* **Listed records**
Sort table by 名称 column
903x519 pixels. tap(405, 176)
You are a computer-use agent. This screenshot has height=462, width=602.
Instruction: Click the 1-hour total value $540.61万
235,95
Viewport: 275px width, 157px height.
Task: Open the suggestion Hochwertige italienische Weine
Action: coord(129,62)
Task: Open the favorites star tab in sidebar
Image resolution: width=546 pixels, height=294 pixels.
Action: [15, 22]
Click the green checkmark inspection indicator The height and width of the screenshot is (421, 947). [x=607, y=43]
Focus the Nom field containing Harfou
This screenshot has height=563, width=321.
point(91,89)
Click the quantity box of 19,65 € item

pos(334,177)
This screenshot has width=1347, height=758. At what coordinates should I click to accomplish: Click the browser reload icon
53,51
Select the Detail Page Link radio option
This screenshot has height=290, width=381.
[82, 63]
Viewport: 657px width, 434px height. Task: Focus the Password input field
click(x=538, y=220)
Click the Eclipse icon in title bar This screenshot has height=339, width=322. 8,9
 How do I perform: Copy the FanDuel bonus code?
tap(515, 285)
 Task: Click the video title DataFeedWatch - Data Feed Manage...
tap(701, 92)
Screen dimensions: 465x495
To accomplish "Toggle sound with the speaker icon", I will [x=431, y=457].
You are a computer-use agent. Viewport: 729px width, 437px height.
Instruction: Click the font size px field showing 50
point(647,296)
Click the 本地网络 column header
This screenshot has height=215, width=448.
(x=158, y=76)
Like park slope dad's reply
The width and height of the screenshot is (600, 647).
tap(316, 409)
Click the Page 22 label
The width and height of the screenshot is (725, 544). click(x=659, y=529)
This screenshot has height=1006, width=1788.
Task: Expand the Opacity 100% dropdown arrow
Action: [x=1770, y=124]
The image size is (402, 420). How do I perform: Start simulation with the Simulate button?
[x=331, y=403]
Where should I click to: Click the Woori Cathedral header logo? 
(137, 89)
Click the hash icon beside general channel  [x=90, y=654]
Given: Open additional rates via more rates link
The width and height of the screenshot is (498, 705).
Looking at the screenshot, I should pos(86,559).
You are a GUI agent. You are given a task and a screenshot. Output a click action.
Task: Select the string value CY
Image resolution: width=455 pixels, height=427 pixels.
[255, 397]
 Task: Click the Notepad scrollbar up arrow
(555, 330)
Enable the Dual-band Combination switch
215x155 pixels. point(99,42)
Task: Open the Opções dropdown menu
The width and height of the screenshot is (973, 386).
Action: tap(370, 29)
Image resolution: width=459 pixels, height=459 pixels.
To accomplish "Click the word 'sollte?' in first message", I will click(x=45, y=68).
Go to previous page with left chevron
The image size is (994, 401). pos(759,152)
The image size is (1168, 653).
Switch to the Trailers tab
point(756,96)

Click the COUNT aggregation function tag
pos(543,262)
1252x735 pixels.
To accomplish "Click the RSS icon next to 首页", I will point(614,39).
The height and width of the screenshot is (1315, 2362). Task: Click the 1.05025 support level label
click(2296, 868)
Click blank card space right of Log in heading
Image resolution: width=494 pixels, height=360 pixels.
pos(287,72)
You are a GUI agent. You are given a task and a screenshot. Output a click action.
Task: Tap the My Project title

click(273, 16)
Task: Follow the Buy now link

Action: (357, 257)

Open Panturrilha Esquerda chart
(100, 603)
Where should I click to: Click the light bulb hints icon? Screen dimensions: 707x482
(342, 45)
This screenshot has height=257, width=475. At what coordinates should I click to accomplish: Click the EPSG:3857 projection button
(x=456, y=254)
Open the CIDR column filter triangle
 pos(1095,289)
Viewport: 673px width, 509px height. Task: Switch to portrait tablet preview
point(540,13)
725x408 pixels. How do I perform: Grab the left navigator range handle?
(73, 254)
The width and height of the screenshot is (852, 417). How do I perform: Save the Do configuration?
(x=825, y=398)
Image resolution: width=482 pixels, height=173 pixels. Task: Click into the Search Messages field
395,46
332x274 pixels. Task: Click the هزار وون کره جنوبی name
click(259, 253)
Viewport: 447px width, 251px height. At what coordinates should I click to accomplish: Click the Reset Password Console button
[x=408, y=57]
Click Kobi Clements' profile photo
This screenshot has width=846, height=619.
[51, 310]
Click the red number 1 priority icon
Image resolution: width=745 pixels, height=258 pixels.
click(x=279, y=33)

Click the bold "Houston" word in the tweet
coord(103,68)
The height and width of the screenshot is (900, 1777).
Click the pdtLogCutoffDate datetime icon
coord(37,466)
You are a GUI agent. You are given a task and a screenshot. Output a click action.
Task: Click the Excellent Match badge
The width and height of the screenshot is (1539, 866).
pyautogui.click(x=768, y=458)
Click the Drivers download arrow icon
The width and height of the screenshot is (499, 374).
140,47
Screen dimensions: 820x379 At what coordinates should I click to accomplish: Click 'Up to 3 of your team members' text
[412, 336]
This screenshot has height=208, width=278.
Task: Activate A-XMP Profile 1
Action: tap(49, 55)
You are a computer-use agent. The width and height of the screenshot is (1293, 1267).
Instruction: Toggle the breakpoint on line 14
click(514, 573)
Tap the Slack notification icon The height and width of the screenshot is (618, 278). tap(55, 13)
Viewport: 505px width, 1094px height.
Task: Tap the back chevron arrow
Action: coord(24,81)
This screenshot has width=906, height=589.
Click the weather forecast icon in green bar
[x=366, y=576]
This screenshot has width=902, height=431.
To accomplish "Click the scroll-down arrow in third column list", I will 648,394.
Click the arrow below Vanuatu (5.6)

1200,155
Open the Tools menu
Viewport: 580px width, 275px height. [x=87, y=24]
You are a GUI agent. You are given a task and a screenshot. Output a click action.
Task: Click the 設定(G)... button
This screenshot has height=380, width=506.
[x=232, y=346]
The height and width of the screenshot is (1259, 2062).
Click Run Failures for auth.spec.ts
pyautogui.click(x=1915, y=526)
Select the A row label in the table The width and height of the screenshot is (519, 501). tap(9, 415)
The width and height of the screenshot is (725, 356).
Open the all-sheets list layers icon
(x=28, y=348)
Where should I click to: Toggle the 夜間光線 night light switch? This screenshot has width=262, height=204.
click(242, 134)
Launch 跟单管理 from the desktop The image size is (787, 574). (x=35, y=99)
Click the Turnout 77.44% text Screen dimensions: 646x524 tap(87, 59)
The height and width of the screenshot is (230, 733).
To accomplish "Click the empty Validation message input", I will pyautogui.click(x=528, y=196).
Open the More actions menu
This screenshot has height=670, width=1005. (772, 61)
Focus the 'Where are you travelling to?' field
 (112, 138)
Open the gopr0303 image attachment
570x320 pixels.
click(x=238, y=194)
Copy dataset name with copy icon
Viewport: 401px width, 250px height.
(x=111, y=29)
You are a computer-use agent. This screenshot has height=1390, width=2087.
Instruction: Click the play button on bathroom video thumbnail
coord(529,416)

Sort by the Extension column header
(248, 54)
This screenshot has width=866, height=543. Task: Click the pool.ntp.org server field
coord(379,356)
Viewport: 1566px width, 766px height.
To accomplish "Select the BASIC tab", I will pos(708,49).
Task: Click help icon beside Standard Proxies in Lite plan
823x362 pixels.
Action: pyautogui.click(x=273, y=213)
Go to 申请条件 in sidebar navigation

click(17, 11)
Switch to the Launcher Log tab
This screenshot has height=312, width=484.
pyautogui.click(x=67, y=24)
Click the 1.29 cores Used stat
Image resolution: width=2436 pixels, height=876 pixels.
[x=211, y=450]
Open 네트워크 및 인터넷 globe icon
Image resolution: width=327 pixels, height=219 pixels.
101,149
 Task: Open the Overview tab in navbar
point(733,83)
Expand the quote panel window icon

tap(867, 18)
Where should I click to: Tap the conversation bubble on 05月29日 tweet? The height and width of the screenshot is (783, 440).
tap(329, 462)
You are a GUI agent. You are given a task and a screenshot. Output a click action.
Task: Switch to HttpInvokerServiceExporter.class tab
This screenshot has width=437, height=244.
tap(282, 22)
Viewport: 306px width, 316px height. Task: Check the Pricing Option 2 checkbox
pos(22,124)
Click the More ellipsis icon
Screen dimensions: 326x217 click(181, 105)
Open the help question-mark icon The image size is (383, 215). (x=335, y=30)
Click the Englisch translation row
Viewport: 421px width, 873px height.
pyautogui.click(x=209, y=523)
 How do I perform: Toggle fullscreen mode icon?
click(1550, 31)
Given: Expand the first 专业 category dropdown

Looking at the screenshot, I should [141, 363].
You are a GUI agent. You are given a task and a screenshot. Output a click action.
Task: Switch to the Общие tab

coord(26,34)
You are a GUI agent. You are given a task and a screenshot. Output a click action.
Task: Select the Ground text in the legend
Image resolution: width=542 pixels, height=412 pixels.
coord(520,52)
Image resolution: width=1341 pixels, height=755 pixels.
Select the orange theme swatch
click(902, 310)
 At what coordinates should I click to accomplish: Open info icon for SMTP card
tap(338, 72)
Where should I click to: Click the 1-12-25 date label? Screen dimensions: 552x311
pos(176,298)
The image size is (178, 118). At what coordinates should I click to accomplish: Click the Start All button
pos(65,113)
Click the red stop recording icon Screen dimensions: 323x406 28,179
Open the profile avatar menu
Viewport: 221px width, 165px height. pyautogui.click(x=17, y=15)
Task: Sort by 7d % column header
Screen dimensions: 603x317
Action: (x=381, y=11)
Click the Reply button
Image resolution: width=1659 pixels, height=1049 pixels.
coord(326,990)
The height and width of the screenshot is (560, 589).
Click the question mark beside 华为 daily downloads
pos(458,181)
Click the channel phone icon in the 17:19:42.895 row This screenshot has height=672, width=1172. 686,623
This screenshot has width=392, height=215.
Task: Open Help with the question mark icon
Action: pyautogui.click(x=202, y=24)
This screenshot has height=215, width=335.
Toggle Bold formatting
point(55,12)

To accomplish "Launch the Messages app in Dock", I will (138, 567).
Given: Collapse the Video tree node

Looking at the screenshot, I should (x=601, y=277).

* **Written problem**
Copy out the records word for word from their first line through the line containing "click(x=538, y=220)", with both ends included.

* **Answer for this exercise**
Sort table by 名称 column
903x519 pixels. tap(405, 176)
You are a computer-use agent. This screenshot has height=462, width=602.
Instruction: Click the 1-hour total value $540.61万
235,95
Viewport: 275px width, 157px height.
Task: Open the suggestion Hochwertige italienische Weine
Action: coord(129,62)
Task: Open the favorites star tab in sidebar
Image resolution: width=546 pixels, height=294 pixels.
Action: [15, 22]
Click the green checkmark inspection indicator The height and width of the screenshot is (421, 947). [x=607, y=43]
Focus the Nom field containing Harfou
This screenshot has height=563, width=321.
point(91,89)
Click the quantity box of 19,65 € item

pos(334,177)
This screenshot has width=1347, height=758. At what coordinates should I click to accomplish: Click the browser reload icon
53,51
Select the Detail Page Link radio option
This screenshot has height=290, width=381.
[82, 63]
Viewport: 657px width, 434px height. Task: Focus the Password input field
click(x=538, y=220)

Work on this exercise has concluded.